[SUPPLIED RECORDS — start]

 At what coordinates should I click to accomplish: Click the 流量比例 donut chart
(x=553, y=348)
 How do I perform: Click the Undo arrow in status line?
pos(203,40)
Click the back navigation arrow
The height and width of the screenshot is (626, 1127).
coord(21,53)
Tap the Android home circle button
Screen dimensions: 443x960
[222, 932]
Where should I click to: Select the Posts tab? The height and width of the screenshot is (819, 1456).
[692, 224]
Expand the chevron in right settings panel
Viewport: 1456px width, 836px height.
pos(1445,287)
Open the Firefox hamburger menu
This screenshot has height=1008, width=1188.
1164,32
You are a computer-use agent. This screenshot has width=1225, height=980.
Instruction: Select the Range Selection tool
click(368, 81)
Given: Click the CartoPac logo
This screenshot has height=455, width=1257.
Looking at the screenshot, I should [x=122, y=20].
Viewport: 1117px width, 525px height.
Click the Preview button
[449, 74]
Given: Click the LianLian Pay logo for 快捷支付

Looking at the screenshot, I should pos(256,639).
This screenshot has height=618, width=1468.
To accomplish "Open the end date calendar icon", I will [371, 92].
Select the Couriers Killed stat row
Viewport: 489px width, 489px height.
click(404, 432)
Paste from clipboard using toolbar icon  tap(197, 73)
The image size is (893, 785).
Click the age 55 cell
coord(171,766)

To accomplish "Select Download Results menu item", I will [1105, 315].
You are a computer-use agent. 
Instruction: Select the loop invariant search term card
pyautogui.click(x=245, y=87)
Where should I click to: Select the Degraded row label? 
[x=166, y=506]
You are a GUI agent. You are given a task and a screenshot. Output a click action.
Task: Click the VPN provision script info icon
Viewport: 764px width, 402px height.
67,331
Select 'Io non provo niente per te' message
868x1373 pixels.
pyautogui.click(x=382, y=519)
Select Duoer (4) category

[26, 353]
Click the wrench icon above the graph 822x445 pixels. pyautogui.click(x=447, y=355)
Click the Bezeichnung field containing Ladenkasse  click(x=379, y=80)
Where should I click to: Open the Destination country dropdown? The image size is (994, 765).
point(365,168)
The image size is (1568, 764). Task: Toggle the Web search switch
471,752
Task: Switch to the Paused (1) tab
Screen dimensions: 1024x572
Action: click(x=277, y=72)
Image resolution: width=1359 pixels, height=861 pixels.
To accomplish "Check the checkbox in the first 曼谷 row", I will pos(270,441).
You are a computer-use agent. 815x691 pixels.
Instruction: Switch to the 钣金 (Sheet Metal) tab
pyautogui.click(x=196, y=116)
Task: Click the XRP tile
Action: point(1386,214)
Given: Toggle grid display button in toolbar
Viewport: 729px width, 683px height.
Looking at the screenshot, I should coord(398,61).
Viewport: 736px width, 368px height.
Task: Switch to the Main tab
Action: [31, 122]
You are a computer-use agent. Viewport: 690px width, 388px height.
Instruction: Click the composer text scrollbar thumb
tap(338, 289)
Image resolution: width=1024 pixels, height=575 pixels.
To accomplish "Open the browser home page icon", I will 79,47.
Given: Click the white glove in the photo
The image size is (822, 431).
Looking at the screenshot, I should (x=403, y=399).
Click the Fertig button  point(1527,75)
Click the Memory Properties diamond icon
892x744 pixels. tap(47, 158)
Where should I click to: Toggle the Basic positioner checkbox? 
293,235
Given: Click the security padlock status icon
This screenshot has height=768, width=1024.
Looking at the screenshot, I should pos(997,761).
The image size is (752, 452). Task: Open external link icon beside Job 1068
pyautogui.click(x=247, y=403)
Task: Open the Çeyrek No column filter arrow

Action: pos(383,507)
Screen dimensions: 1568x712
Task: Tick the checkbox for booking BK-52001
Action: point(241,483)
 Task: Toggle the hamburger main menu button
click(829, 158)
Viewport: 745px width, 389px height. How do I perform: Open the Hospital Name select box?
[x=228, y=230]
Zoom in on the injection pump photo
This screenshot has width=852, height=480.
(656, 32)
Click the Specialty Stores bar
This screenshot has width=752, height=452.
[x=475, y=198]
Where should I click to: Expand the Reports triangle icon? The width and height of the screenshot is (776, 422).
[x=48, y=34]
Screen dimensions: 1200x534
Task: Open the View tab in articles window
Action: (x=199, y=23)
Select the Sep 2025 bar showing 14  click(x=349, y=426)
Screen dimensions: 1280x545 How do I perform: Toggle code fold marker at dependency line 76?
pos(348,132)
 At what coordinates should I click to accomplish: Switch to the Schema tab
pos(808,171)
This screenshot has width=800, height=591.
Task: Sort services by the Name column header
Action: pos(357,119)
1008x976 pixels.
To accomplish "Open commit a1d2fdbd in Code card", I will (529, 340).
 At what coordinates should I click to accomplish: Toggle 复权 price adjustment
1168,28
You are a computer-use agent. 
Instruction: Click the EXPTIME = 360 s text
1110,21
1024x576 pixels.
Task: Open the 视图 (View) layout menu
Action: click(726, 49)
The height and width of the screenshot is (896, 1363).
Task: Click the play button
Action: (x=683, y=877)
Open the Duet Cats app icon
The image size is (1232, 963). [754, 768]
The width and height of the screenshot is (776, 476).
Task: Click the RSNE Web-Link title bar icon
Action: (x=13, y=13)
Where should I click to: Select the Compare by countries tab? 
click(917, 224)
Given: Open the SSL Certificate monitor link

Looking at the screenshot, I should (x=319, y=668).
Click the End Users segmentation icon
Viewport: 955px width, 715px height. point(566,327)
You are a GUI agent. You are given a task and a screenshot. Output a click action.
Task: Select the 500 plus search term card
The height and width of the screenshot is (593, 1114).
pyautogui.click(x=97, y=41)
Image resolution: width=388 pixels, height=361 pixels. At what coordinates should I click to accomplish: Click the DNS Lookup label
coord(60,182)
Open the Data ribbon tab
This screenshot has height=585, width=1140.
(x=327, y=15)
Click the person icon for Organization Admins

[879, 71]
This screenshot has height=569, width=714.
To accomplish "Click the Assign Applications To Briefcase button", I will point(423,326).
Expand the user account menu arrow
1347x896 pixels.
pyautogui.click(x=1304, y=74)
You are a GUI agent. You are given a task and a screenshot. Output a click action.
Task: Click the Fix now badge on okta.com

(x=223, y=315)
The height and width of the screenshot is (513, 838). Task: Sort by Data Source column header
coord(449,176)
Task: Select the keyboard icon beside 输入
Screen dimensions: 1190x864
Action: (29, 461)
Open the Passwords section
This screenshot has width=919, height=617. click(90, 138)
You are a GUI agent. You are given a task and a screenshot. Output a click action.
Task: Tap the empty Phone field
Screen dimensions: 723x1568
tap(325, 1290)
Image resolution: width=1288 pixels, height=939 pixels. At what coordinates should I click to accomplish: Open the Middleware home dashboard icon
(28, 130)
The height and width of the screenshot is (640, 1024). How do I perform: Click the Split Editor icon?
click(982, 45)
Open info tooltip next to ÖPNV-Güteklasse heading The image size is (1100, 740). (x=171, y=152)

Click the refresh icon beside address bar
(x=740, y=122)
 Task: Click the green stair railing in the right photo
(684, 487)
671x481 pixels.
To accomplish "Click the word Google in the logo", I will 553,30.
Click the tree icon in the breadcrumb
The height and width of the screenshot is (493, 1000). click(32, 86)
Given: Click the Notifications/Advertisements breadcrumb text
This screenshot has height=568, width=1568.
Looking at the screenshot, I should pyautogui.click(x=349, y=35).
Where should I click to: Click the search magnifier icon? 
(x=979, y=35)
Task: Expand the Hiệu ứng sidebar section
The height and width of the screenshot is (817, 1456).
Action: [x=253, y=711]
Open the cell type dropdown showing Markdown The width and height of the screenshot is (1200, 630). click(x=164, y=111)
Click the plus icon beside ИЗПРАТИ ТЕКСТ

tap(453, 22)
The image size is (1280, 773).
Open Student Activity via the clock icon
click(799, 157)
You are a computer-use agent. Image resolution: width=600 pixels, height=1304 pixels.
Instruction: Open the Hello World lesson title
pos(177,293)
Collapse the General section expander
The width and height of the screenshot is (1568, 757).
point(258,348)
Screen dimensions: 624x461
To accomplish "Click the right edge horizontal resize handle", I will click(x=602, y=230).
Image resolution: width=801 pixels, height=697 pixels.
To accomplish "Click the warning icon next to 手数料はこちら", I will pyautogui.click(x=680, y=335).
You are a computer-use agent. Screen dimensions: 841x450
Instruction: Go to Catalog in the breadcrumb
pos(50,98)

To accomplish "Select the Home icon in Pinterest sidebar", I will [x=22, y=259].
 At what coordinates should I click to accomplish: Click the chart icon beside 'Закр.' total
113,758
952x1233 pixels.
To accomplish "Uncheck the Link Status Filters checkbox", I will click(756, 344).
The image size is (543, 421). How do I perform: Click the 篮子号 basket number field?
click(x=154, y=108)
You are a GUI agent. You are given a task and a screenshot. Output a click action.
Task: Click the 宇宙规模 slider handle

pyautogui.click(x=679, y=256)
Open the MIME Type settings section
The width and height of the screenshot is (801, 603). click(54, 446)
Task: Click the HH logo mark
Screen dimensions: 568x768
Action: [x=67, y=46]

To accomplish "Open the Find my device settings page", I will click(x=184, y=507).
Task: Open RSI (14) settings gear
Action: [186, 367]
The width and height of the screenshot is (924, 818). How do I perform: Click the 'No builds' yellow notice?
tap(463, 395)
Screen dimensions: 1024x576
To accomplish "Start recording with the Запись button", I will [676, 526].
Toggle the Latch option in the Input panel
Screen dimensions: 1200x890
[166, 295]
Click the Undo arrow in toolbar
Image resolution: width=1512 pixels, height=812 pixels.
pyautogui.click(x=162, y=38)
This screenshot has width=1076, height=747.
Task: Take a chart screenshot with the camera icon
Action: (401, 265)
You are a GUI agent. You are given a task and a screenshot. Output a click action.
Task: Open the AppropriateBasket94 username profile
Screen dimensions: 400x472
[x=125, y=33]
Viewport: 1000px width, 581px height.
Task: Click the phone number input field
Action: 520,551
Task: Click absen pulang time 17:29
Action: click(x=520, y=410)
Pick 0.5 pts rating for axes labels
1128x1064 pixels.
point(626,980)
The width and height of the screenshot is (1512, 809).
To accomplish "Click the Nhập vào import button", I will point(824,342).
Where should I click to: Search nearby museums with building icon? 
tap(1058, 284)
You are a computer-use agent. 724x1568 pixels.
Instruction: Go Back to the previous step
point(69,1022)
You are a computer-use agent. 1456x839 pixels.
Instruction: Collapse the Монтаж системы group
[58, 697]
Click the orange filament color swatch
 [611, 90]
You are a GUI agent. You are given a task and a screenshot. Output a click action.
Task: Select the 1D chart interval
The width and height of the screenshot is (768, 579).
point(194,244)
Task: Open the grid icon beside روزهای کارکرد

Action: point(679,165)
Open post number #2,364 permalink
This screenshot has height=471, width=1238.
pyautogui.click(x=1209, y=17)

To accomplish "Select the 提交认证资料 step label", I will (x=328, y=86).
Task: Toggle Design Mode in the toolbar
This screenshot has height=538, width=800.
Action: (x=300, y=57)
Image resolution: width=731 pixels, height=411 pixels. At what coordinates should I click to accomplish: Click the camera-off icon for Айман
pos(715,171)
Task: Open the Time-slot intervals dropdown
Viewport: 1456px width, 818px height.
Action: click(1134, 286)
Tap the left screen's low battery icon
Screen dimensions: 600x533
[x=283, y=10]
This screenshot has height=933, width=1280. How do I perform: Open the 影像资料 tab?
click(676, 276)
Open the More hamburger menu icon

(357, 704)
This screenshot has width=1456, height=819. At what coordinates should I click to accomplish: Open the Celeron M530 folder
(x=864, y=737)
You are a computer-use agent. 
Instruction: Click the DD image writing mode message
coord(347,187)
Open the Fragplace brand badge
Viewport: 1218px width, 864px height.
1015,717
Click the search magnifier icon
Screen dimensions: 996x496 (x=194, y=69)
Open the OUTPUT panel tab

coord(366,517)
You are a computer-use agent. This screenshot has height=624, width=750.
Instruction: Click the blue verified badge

[SUPPLIED RECORDS — finish]

# [EXERCISE BRIEF]
Scan the entries above, and wherever a line holds the string "toolbar", copy it.

# [WRITTEN SOLUTION]
Paste from clipboard using toolbar icon  tap(197, 73)
Given: Toggle grid display button in toolbar
Click the Undo arrow in toolbar
Task: Toggle Design Mode in the toolbar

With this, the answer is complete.